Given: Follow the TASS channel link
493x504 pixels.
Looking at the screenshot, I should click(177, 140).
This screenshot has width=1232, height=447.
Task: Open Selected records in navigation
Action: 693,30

### Task goal
Print every record exactly as it was given.

### Response to the exercise
Given: Follow the TASS channel link
493x504 pixels.
Looking at the screenshot, I should click(177, 140).
This screenshot has width=1232, height=447.
Task: Open Selected records in navigation
Action: 693,30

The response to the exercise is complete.